Violet Markey (Elle Fanning) is pretty, popular, and secretly very depressed. She’s still recovering from the death of her sister and her friends aren’t being particularly helpful. (At one point, her boyfriend asks how much longer she’s going to be depressed because she’s “been this way for a really long time.”) Violet lives in a nice, comfortable home and probably has a bright future ahead of her but she can’t communicate how she’s feeling to her parents (Luke Wilson and Kelli O’Hara), who are dealing with their grief in their own ways.
Finch (Justice Smith) is a student who is viewed, by his classmates, as being something of a freak.

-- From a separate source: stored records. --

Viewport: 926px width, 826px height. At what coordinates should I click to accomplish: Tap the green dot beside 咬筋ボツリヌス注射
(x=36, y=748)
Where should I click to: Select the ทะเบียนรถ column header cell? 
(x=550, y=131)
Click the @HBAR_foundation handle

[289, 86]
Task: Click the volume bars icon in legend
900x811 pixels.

Unlike Violet, who holds back her emotions, Finch doesn’t hold back his feelings and, as a result, it’s gotten him in trouble. If not for a somewhat sympathetic principal (Keegan-Michael Key), Finch probably would have been expelled a while ago. As it is, he’s on probation and he’s running the risk of not graduating. Finch lives with his sister (Alexandra Shipp). Their parents are pretty much not in the picture.
One night, Finch happens to see Violet standing on a bridge and thinking about jumping. From that moment, an unexpected relationship begins. Though Violet is, at first, hesitant to open up to Finch (or anyone else, for that matter), Finch continues to try to talk to her. Eventually, for a class, they’re assigned to do a report on the wonders of Indiana. Soon, they’re going from location to location and Violet is slowly starting to enjoy life again while Finch encourage her to open up about her feelings and to once again start writing….

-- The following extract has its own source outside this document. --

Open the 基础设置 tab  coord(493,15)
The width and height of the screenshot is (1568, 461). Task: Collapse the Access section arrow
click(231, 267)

And, at this point, you’re probably thinking that this just a typical YA film, one that’s only distinguished by the fact that, instead of having a manic pixie dream girl, it has a manic pixie dream guy. That was certainly how I felt during the first third of this film. However, All The Bright Places is too smart of a film to settle for telling such a simple story and Finch is too complex of a character to be dismissed as a trope. Even as Violet gets better, Finch’s own behavior grows more erratic. (In fact, it could be argued that this film’s greatest contribution to the cultural discussion is its attempt to seriously explore what would cause someone to become a manic pixie dream person in the first place.) When events conspire to cause Violet and Finch to be separated, it leads to tragedy.
It’s a sweet-natured and poignant film, one that sensitively explores depression and mental illness. It’s also a film that understands how, when you’re a certain age and even if you’re not also having to deal with burdens of depression and anxiety, almost anything can seem like the end of the world. It takes its character’s seriously and it doesn’t pander to its audience with any shallow promises about how things are magically going to get better once they graduate high school and head off to college. At the same time, it’s also a very life-affirming film, one that encourages us to celebrate life and experience it while we can.
Elle Faning and especially Justice Smith give two achingly sincere and touching performances. I was especially impressed with the work of Smith. Smith plays up Finch’s intelligence and his curiosity about the world while, at the same time, also showing why Finch’s attention might occasionally be a bit overwhelming. I look forward to seeing what he does in the future.